そして魔王の妻と娘を魔王、つまり妻にとっての夫、娘にとっての父に託された。
それはどういう意味だってのかを。
いや、気づきたくなかったんだ。
何といっても魔王を倒したんだ。
そのことを、素直に喜びたいじゃないか。
気が緩むのだって、しょうがないじゃないか。
この魔王城は4階建て、地下室なし、屋上ベランダ庭多数、部屋数脅威の58!!(トイレ含む)
4階建てにも関わらず高さ30mとという圧倒的な高さ!そして景色!
屋上、窓、ベランダからの眺めは最高!場所によって大自然、人類の街、魔族によって見るも無惨になった街等々様々、そして屋上からはその景色を一望できるという人間としての贅沢!そしてそこに住めるという超贅沢!

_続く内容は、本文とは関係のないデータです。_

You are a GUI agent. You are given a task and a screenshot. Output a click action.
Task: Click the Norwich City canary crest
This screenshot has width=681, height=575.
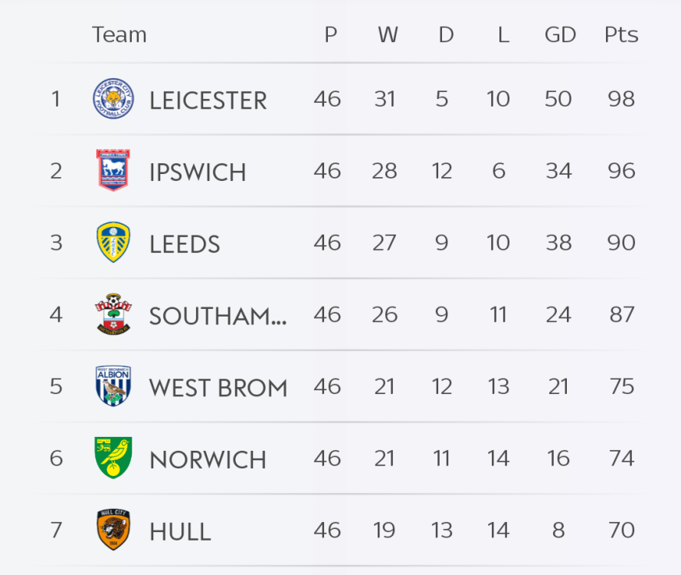click(x=113, y=458)
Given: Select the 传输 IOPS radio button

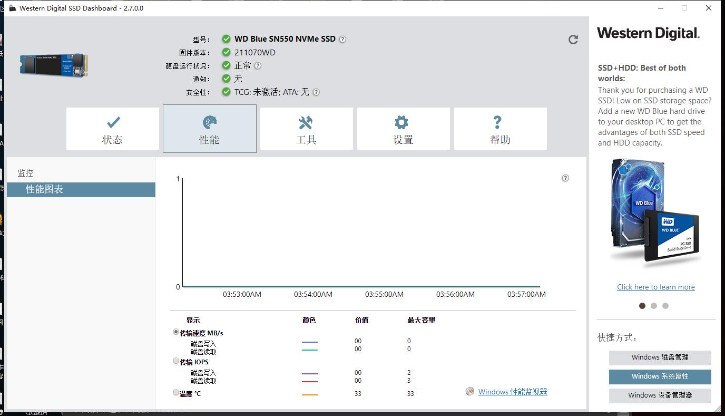Looking at the screenshot, I should [x=175, y=361].
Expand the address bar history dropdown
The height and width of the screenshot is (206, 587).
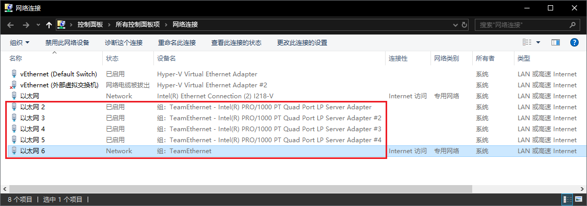[x=455, y=25]
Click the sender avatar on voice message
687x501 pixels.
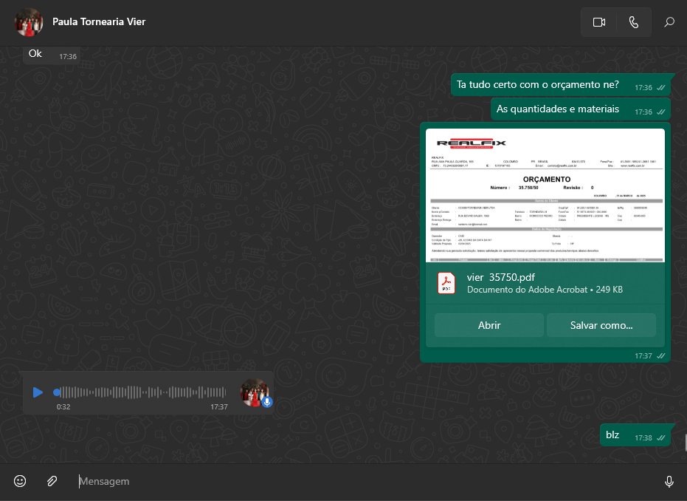(255, 392)
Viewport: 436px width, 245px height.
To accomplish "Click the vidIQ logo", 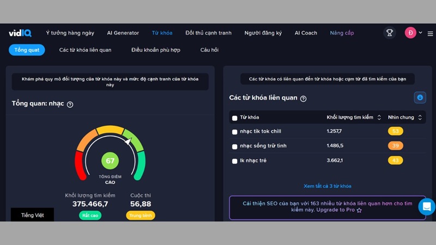I will (x=20, y=33).
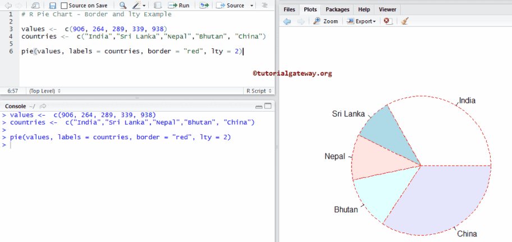Go to previous plot with back arrow

point(287,21)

階層の移動だって2箇所のエレベーター(異世界ver)、一箇所のエスカレーター(異世界ver)、二箇所の非常階段があり万全。
しかし事故物件のため誰も住みたがりません。
どこの貴族よりも素晴らしい家だというのに。
しかも今なら早い者勝ちの無料、無料です!
このご時世にこんなもの絶対手に入りませんよ!
ジュリアのこだわりにより、俺たちは入り口から大冒険することになった。
「玄関からすげぇ・・・!」
俺の口からポロリと出てきた言葉。
「うわー!ショッピングモールより断然広い!ここに住まない!?」
それにしてもここは高級感と生活感があって、なんかいいね。
「1階は共有スペースって感じだね。食堂や書斎に倉庫。音楽室、魔法室、バレエ室、剣道室、ダンス室、救急室、そしてリビング・・・ほんとに何でもあるわね」
解説のジュリアさんですね。
「ほぼ学校じゃん」
学校ってこんな感じなのか。
「おい見ろ、風呂です!露天風呂もついてる!」
「みんなこっちっち!お庭ひろーーーい!」
「みんな、風呂・・・」
ゼロがめっちゃ風呂を推すが無視。
俺たちは基本1週間に1回風呂に入らないし、興味も無い。
そう、ゼロを除いてな。
こいつは風呂付き宿に入ろうものなら平気で3時間は入る。
そしてコイツは当然のように寝坊し、当然のように朝風呂に入り、当然のようにチェックアウト時間は過ぎ去り、当然延長金を払うハメになる。
そう、クソ野郎なのだ。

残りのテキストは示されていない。